What is expected:
Scan the records and identify every line in which the string "computer" occurs, then return those lines.
= Beginning of Section =
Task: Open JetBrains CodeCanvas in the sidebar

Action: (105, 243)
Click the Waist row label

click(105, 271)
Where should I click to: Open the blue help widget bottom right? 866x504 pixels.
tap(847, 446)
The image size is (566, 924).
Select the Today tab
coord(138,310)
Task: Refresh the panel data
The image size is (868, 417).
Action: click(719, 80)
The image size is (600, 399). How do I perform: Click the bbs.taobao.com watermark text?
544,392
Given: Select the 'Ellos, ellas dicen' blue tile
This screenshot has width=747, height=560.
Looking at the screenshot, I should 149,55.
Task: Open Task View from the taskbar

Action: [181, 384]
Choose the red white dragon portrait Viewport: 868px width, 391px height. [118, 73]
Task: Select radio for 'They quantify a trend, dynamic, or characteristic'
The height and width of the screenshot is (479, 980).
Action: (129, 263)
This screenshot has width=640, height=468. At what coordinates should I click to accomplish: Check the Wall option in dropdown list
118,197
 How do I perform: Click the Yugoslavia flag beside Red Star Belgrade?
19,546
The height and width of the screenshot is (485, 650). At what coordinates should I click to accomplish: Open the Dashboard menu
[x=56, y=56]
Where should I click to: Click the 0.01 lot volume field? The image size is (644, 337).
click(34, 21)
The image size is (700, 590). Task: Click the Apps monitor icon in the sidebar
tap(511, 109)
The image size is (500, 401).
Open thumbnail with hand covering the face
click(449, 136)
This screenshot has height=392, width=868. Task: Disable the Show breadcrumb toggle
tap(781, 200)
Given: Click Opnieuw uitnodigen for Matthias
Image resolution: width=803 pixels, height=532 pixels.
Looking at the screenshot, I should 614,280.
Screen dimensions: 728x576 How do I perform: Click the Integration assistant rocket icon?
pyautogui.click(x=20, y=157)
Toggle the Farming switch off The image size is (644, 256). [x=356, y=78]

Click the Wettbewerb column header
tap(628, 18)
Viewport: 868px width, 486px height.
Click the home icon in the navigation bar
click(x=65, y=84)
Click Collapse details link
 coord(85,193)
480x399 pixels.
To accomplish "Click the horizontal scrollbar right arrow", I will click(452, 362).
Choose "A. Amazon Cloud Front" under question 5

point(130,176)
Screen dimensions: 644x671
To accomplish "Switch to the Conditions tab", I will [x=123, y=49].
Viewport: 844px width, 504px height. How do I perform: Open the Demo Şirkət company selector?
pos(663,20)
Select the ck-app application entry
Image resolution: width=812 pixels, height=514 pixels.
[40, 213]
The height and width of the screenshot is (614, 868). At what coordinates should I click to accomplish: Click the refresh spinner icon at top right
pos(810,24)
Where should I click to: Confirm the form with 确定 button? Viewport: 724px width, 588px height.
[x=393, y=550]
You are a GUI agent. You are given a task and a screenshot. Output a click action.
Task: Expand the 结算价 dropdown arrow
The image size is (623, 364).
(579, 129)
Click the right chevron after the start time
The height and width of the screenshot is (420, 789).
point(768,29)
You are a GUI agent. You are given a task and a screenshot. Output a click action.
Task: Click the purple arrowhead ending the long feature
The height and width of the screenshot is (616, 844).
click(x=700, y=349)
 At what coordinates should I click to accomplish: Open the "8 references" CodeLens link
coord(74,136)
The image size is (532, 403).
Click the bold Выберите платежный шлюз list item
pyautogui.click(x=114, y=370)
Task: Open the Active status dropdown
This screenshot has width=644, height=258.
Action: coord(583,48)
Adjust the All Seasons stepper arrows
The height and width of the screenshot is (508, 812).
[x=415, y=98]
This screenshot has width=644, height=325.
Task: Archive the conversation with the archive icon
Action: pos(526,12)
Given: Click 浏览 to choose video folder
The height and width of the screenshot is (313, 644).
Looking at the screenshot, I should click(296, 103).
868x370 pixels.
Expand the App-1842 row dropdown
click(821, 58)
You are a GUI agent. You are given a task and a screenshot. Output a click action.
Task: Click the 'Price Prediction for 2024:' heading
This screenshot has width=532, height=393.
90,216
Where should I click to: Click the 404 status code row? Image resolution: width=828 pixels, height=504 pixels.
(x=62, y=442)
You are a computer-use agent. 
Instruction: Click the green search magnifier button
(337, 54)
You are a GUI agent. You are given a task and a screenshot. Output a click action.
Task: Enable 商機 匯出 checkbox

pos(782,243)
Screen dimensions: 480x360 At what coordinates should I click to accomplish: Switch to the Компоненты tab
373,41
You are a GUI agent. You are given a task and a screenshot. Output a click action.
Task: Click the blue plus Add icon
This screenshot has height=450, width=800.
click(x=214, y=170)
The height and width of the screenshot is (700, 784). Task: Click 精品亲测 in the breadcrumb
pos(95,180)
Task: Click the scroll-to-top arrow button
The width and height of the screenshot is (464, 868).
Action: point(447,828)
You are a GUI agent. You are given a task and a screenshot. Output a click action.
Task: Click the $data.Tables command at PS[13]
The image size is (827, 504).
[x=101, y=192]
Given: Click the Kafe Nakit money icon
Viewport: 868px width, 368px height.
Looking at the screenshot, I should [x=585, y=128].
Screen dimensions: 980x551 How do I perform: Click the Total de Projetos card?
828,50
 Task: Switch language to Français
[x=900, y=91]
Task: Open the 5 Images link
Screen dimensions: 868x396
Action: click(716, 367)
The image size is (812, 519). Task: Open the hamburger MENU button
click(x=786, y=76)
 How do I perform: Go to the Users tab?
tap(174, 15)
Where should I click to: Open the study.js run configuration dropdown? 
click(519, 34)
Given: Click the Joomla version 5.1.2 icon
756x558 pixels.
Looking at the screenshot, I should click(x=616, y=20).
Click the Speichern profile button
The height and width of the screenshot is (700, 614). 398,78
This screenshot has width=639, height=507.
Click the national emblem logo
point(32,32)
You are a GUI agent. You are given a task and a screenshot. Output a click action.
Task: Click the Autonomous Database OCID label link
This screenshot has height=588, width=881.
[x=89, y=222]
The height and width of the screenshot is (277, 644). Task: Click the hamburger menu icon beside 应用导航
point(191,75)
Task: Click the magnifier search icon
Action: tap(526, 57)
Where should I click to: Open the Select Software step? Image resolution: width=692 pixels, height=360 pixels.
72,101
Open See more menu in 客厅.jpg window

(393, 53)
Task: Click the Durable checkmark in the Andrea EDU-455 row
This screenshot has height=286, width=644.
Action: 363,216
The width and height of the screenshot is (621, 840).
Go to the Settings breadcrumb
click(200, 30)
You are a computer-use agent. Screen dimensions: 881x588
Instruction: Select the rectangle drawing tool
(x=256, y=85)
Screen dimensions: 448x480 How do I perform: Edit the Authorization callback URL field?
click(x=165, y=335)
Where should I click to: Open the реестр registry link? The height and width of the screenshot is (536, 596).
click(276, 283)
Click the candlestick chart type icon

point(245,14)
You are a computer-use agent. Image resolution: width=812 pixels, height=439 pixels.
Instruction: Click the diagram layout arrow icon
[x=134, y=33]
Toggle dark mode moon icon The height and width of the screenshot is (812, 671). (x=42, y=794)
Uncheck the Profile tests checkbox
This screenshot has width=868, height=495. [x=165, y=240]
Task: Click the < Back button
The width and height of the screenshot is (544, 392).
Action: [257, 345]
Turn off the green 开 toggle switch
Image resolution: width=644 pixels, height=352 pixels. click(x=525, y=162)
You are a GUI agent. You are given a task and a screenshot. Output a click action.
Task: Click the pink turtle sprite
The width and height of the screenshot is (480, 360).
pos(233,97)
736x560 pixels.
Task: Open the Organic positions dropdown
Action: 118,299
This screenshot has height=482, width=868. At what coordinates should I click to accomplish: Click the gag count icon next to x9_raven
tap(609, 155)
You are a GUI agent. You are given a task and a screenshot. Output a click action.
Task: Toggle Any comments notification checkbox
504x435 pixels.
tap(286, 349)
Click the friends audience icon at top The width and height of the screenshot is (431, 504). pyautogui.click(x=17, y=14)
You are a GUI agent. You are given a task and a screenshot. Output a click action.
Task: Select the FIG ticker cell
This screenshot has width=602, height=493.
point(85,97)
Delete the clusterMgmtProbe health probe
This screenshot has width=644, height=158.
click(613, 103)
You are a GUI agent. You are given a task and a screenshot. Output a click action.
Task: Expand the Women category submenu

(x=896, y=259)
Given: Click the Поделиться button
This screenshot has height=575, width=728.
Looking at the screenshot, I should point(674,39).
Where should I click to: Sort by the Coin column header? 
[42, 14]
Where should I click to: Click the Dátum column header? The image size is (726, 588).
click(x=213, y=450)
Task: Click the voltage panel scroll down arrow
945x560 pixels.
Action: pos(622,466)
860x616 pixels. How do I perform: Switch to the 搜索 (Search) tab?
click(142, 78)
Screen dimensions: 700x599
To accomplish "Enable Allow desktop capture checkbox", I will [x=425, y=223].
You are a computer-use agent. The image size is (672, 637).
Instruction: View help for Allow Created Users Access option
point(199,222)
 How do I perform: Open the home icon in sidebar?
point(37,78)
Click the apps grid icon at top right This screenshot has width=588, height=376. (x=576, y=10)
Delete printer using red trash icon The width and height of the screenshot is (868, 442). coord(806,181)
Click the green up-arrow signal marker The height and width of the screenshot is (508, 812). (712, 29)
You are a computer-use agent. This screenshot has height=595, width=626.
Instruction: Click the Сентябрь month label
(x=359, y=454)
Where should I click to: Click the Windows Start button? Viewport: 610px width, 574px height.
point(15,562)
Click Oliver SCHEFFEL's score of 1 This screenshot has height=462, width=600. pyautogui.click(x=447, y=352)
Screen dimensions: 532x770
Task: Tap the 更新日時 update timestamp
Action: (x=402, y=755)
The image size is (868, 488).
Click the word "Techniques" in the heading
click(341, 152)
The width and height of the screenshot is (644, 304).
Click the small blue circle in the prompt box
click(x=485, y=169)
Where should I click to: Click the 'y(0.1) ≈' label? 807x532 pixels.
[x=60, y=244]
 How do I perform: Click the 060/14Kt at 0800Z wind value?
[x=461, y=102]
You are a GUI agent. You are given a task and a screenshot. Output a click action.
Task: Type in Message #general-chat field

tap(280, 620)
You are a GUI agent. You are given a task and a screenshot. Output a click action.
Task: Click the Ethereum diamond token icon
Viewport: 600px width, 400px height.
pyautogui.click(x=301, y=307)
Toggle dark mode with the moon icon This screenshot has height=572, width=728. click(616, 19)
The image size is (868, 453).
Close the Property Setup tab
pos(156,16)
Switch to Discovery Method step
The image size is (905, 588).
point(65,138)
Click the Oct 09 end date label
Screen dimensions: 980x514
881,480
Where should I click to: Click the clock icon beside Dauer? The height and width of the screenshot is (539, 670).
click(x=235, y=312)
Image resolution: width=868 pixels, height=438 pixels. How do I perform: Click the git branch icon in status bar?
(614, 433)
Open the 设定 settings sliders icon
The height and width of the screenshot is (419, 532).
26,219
= End of Section =
Result of this exercise:
You are a computer-use agent. 
You are a computer-use agent. Screen dimensions: 881x588
You are a computer-use agent. Image resolution: width=812 pixels, height=439 pixels.
You are a computer-use agent. The image size is (672, 637).
You are a computer-use agent. This screenshot has height=595, width=626.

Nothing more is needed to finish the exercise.